NONQUALIFIED STOCK OPTION AGREEMENT

FOR

[Insert name of Optionee]

( the “Optionee”)

 

1.

Grant of Option . The Compensation Committee (the “Committee”) of the Board of Directors (the “Board”) of MEDNAX, Inc. (the “ Company ”) has granted on [insert date] (“ Date of Grant ”), to the Optionee an option (the “ Option ”) to purchase up to [NUMBER ] shares of the Company’s Common Stock, $.01 par value per share (the “ Shares ”), at an exercise price per share equal to $[PRICE ] (the “ Exercise Price ”). The Option shall be subject to the terms and conditions set forth in this Agreement. The Option was issued pursuant to the Company’s 2008 Incentive Compensation Plan (the “ Plan ”), which is incorporated herein for all purposes. The Option is a Nonqualified Stock Option, and not an Incentive Stock Option. The Optionee hereby acknowledges receipt of a copy of the Plan and agrees to be bound by all of the terms and conditions hereof and thereof and all applicable laws and regulations. Unless otherwise provided herein, terms used herein that are defined in the Plan and not defined herein shall have the meanings attributed thereto in the Plan.

 

2.

Exercise Schedule .

 

 

(a)

Except as otherwise provided herein, the Option is exercisable in installments as provided below, which shall be cumulative. To the extent that the Option has become exercisable with respect to a number of Shares as provided below, the Option may thereafter be exercised by the Optionee, in whole or in part, at any time or from time to time prior to the expiration of the Option as provided herein. The following Vesting Schedule indicates each date (the “ Vesting Date ”) upon which the Optionee shall be entitled to exercise the Option with respect to the number of Shares granted as indicated beside the applicable Vesting Date, provided that the Continuous Service of the Optionee continues through and on the applicable Vesting Date:

Vesting Schedule:

Except as otherwise provided herein, there shall be no proportionate or partial vesting of the Option in or during the months, days or periods prior to each Vesting Date, and all vesting of the Option shall occur only on the applicable Vesting Date.
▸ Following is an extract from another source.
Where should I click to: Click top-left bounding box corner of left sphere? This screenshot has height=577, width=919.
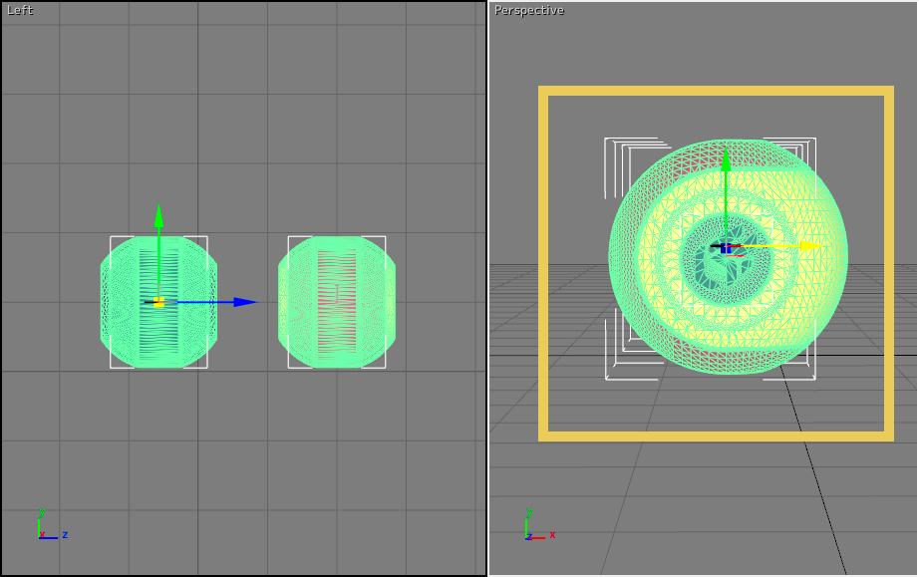111,237
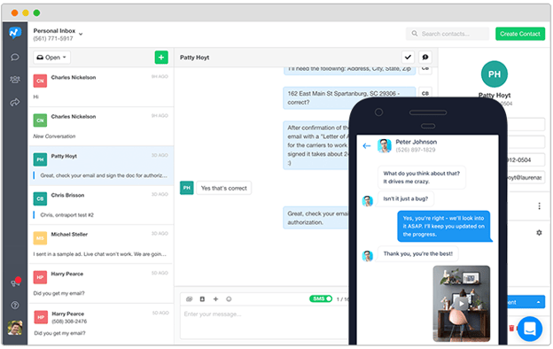Click the settings gear in the contact panel

point(539,233)
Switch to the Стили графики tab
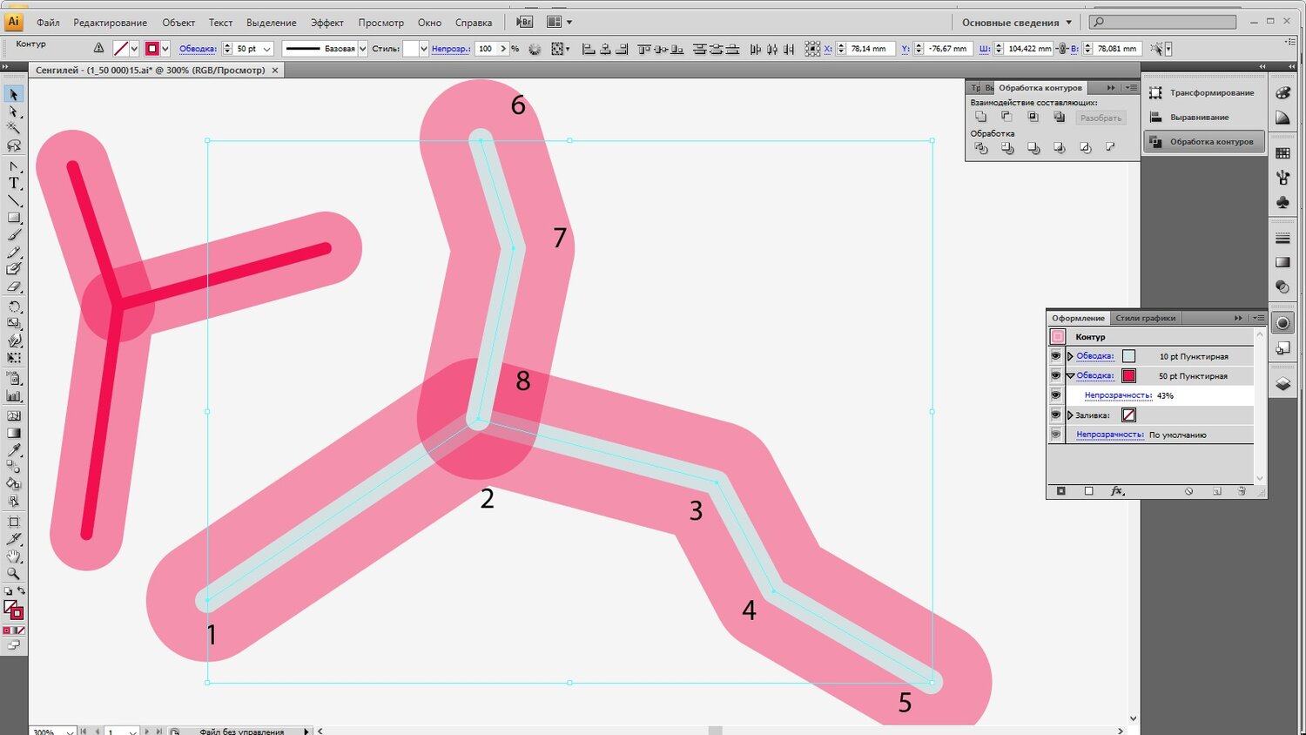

Unless otherwise provided in an Employment Agreement between the Optionee and the Company or any Related Entity, upon the termination or cessation of the Optionee’s Continuous Service, for any reason whatsoever, any portion of the Option which is not yet vested, and which does not then become vested pursuant to this Section 2, shall automatically and without notice terminate and be null and void.

 

 

(b)

The Option also shall become vested at such earlier times, if any, as may otherwise be determined by the Committee in its sole and absolute discretion or as may be provided in any Employment Agreement between the Optionee and the Company or any Related Entity.

 

1


3.

Method of Exercise . The vested portion of this Option shall be exercisable in whole or in part in accordance with the exercise schedule set forth in Section 2 hereof by written notice, in a form approved by the Company, which notice shall state the election to exercise the Option, the number of Shares in respect of which the Option is being exercised, and such other representations and agreements as to the holder’s investment intent with respect to such Shares as may be required by the Company pursuant to the provisions of the Plan. Such written notice shall be signed by the Optionee and shall be delivered in person or by certified mail or facsimile to the Secretary of the Company. The written notice shall be accompanied by payment of the Exercise Price or arrangements in place, which are satisfactory to the Company in its sole discretion, for such payment. This Option shall be deemed to be exercised after both (a) receipt by the Company of such written notice accompanied by the Exercise Price or satisfactory arrangements in place for payment of the Exercise Price and (b) arrangements that are satisfactory to the Company in its sole discretion have been made for Optionee’s payment to the Company of the amount, if any, that is necessary to be withheld in accordance with applicable Federal or state withholding requirements. No Shares will be issued pursuant to the Option unless and until such issuance and such exercise shall comply with all relevant provisions of applicable law, including the requirements of any stock exchange upon which the Shares then may be traded.

 

4.

Method of Payment . Payment of the Exercise Price shall be by any of the following, or a combination thereof, at the election of the Optionee: (a) cash; (b) check; (c) pursuant to a “ cashless exercise ” procedure, by delivery of a properly executed exercise notice together with such other documentation, and subject to such guidelines, as the Committee shall require to effect an exercise of the Option and delivery to the Company by a licensed broker acceptable to the Company of proceeds from the sale of Shares sufficient to pay the Exercise Price and any applicable income or employment taxes; or (d) such other consideration or in such other manner as may be determined by the Committee in its absolute discretion.

 

5.

Termination of Option . Except as otherwise provided in any Employment Agreement between the Company or a Related Entity and the Optionee, any unexercised portion of the Option shall automatically and without notice terminate and become null and void at the time of the earliest to occur of the following:

 

 

(i)

unless the Committee otherwise determines in its sole and absolute discretion, three months after the date on which the Optionee’s Continuous Service with the Company and its Related Entities is terminated for any reason other than by reason of (A) termination of the Optionee’s Continuous Service by the Company or a Related Entity for Cause, (B) a Disability of the Optionee, or (C) the Optionee’s death;

 

 

(ii)

immediately upon the termination of the Optionee’s Continuous Service with the Company and its Related Entities for Cause;

 

 

(iii)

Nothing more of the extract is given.